Alguns edifícios foram incendiados durante o protesto que começou pacífico

Alguns edifícios onde se localizam ministérios brasileiros, em Brasília, foram hoje incendiados e pilhados durante um protesto contra o Presidente Michel Temer, o que levou a que este ordenasse a mobilização de militares para tentar garantir a segurança.

De acordo com a revista Veja, o exército vai colocar em serviço 1200 soldados na Esplanada dos Ministérios.

Já a Folha de São Paulo concretiza que serão posicionados fuzileiros nos arredores dos ministérios e que se espera a mobilização, além da infantaria, de elementos da Força Aérea.

Imagens transmitidas pela televisão mostram que foram destruídas as fachadas dos ministérios de Minas e Energia, dos Transportes, da Agricultura, do Meio Ambiente da Cultura e do Planejamento.

Com o agravamento dos confrontos, o Governo brasileiro deu ordem de evacuação de todos os edifícios da Esplanada dos Ministérios.

Foi o ministro da Defesa brasileiro, Raul Jungmann, quem anunciou que o Presidente Michel Temer decretou a "ação de garantia da lei e da ordem", o que significa que as tropas federais passarão a reforçar a segurança no local.
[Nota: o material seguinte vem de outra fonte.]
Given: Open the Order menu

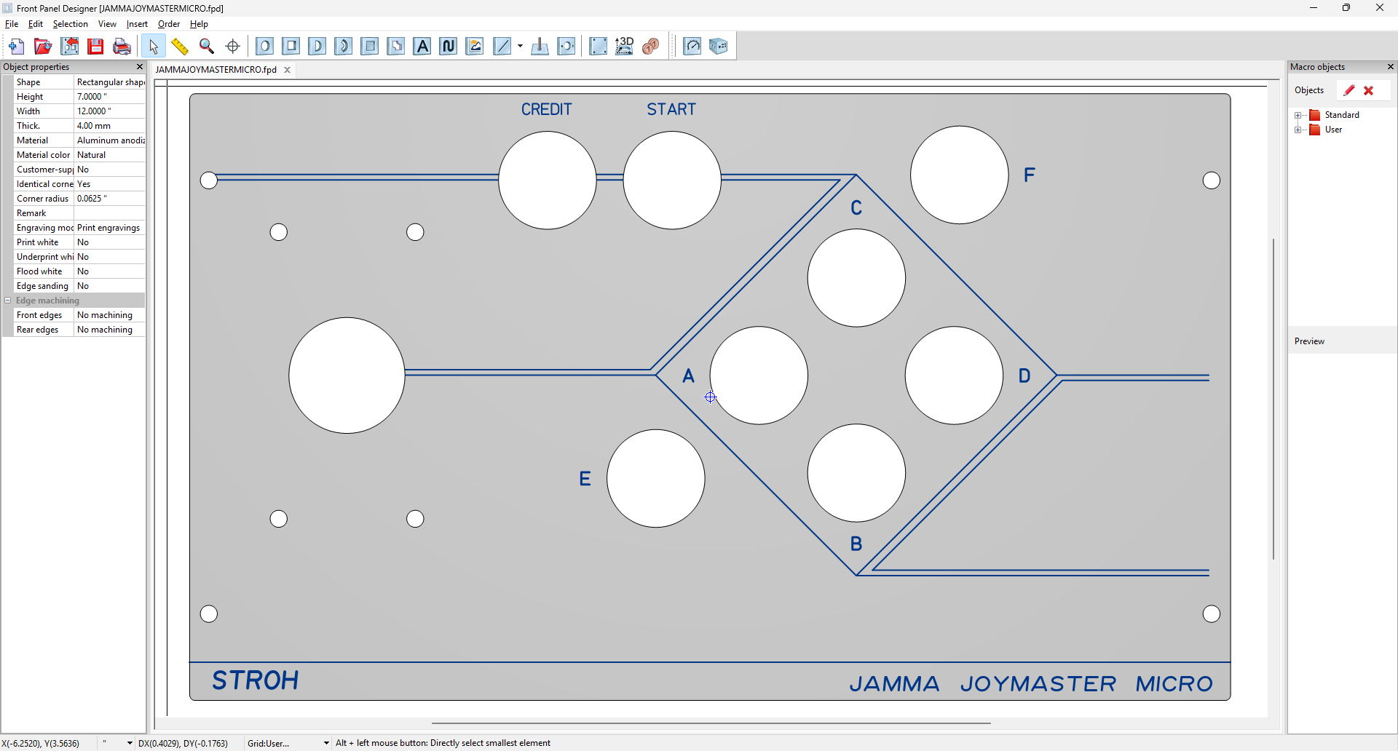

Raul Jungmann afirmou que o chefe de Estado brasileiro considera "inaceitáveis" os desacatos e o "descontrole" registados no protesto.

"Ele [Michel Temer] não permitirá que atos como este venham a turbar um processo que se desenvolve de forma democrática e com respeito as instituições", acrescentou.

Durante a tarde, imagens transmitidas pela televisão mostram que foram destruídas as fachadas dos ministérios de Minas e Energia, dos Transportes, da Agricultura, do Meio Ambiente da Cultura e do Planejamento.

A manifestação começou pacífica, mas rapidamente degenerou em violência cerca das 13:30 locais (15:30 em Lisboa), quando os manifestantes tentaram aproximar-se do Congresso.

Os organizadores do protesto, as frentes Brasil Popular e Povo Sem Medo, União Geral dos Trabalhadores (UGT) e Nova Central Sindical de Trabalhadores (NCST), reivindicam que a presença de pelo menos 150 mil pessoas.

A manifestação visava inicialmente protestar contra reformas liberais promovidas pelo Governo, mas nos últimos dias o pretexto passou também a ser a destituição de Michel Temer e a realização de eleições diretas no país.